# Task prompt
Give back an exact copy of the lines in the records below, from the line that has "Sightseeing (329, 2434)" through the line that has "[Garmin Magyarország] (153, 32)", and nothing besides.

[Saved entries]

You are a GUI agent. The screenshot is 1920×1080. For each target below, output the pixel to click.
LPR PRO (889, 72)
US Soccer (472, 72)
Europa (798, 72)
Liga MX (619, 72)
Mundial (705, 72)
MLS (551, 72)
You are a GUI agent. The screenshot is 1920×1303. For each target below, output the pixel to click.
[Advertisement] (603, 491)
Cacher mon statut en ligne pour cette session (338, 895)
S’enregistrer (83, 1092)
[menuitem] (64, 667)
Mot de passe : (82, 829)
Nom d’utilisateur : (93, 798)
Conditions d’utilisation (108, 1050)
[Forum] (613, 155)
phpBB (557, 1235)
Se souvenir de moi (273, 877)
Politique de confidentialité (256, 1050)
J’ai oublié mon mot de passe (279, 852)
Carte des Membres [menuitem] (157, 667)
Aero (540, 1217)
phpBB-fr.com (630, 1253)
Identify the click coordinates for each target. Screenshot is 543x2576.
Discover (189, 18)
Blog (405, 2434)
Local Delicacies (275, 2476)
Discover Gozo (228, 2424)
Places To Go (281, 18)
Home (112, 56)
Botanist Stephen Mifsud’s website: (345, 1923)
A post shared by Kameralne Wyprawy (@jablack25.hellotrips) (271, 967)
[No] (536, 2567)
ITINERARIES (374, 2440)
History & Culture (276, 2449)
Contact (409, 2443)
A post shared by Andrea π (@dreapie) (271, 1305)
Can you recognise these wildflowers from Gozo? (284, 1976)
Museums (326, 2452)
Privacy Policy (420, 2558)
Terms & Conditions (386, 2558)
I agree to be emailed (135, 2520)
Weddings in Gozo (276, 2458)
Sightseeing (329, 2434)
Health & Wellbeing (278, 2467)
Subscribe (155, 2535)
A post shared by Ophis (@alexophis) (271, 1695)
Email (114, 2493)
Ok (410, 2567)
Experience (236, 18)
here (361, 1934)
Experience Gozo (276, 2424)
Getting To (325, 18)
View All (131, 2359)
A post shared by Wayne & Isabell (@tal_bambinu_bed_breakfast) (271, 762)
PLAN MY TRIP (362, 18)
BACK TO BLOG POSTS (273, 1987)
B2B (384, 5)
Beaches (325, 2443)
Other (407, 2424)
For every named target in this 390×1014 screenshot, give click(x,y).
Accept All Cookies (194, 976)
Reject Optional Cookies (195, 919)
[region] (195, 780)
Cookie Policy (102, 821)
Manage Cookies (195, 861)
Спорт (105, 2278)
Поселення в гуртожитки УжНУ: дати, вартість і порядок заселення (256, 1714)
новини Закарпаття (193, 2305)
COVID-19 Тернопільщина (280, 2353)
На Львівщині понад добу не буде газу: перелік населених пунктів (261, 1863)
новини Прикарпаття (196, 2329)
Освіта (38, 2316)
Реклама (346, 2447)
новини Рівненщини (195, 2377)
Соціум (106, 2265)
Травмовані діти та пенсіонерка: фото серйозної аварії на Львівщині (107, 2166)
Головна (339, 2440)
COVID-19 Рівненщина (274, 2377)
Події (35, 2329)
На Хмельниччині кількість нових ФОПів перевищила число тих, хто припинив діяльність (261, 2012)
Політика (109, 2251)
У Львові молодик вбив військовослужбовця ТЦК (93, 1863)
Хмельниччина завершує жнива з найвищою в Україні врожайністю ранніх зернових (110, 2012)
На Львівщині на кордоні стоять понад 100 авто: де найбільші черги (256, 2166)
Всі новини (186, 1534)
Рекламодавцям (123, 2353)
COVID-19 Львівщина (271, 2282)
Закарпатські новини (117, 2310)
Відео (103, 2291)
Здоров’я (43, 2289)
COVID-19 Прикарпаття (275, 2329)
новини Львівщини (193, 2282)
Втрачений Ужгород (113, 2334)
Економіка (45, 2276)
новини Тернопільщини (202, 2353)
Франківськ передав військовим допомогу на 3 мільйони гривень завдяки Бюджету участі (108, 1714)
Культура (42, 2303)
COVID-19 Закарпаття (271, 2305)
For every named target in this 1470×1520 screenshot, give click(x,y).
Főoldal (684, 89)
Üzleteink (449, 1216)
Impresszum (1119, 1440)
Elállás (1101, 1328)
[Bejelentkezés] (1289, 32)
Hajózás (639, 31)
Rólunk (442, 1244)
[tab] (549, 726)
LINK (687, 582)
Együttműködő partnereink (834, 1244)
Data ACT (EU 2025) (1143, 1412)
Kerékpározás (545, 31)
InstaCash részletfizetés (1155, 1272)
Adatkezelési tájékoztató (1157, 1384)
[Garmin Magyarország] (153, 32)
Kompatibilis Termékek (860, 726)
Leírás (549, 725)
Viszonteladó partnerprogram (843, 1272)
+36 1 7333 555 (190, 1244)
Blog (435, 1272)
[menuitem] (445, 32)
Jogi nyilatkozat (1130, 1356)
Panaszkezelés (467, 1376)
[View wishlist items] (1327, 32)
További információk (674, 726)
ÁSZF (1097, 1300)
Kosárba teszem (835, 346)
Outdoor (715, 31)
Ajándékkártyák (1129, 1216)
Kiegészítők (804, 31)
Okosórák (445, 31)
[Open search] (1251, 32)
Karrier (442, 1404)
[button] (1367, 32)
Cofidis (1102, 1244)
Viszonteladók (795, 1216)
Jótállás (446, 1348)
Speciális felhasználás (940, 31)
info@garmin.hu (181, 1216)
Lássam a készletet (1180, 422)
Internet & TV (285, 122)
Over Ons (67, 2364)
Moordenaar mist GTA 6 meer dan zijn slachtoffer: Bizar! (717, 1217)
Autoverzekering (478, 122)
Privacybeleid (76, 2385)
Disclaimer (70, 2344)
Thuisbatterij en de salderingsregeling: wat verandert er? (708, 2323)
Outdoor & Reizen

# Response to the exercise
Sightseeing (329, 2434)
Health & Wellbeing (278, 2467)
Subscribe (155, 2535)
A post shared by Ophis (@alexophis) (271, 1695)
Email (114, 2493)
Ok (410, 2567)
Experience (236, 18)
here (361, 1934)
Experience Gozo (276, 2424)
Getting To (325, 18)
View All (131, 2359)
A post shared by Wayne & Isabell (@tal_bambinu_bed_breakfast) (271, 762)
PLAN MY TRIP (362, 18)
BACK TO BLOG POSTS (273, 1987)
B2B (384, 5)
Beaches (325, 2443)
Other (407, 2424)
For every named target in this 390×1014 screenshot, give click(x,y).
Accept All Cookies (194, 976)
Reject Optional Cookies (195, 919)
[region] (195, 780)
Cookie Policy (102, 821)
Manage Cookies (195, 861)
Спорт (105, 2278)
Поселення в гуртожитки УжНУ: дати, вартість і порядок заселення (256, 1714)
новини Закарпаття (193, 2305)
COVID-19 Тернопільщина (280, 2353)
На Львівщині понад добу не буде газу: перелік населених пунктів (261, 1863)
новини Прикарпаття (196, 2329)
Освіта (38, 2316)
Реклама (346, 2447)
новини Рівненщини (195, 2377)
Соціум (106, 2265)
Травмовані діти та пенсіонерка: фото серйозної аварії на Львівщині (107, 2166)
Головна (339, 2440)
COVID-19 Рівненщина (274, 2377)
Події (35, 2329)
На Хмельниччині кількість нових ФОПів перевищила число тих, хто припинив діяльність (261, 2012)
Політика (109, 2251)
У Львові молодик вбив військовослужбовця ТЦК (93, 1863)
Хмельниччина завершує жнива з найвищою в Україні врожайністю ранніх зернових (110, 2012)
На Львівщині на кордоні стоять понад 100 авто: де найбільші черги (256, 2166)
Всі новини (186, 1534)
Рекламодавцям (123, 2353)
COVID-19 Львівщина (271, 2282)
Закарпатські новини (117, 2310)
Відео (103, 2291)
Здоров’я (43, 2289)
COVID-19 Прикарпаття (275, 2329)
новини Львівщини (193, 2282)
Втрачений Ужгород (113, 2334)
Економіка (45, 2276)
новини Тернопільщини (202, 2353)
Франківськ передав військовим допомогу на 3 мільйони гривень завдяки Бюджету участі (108, 1714)
Культура (42, 2303)
COVID-19 Закарпаття (271, 2305)
For every named target in this 1470×1520 screenshot, give click(x,y).
Főoldal (684, 89)
Üzleteink (449, 1216)
Impresszum (1119, 1440)
Elállás (1101, 1328)
[Bejelentkezés] (1289, 32)
Hajózás (639, 31)
Rólunk (442, 1244)
[tab] (549, 726)
LINK (687, 582)
Együttműködő partnereink (834, 1244)
Data ACT (EU 2025) (1143, 1412)
Kerékpározás (545, 31)
InstaCash részletfizetés (1155, 1272)
Adatkezelési tájékoztató (1157, 1384)
[Garmin Magyarország] (153, 32)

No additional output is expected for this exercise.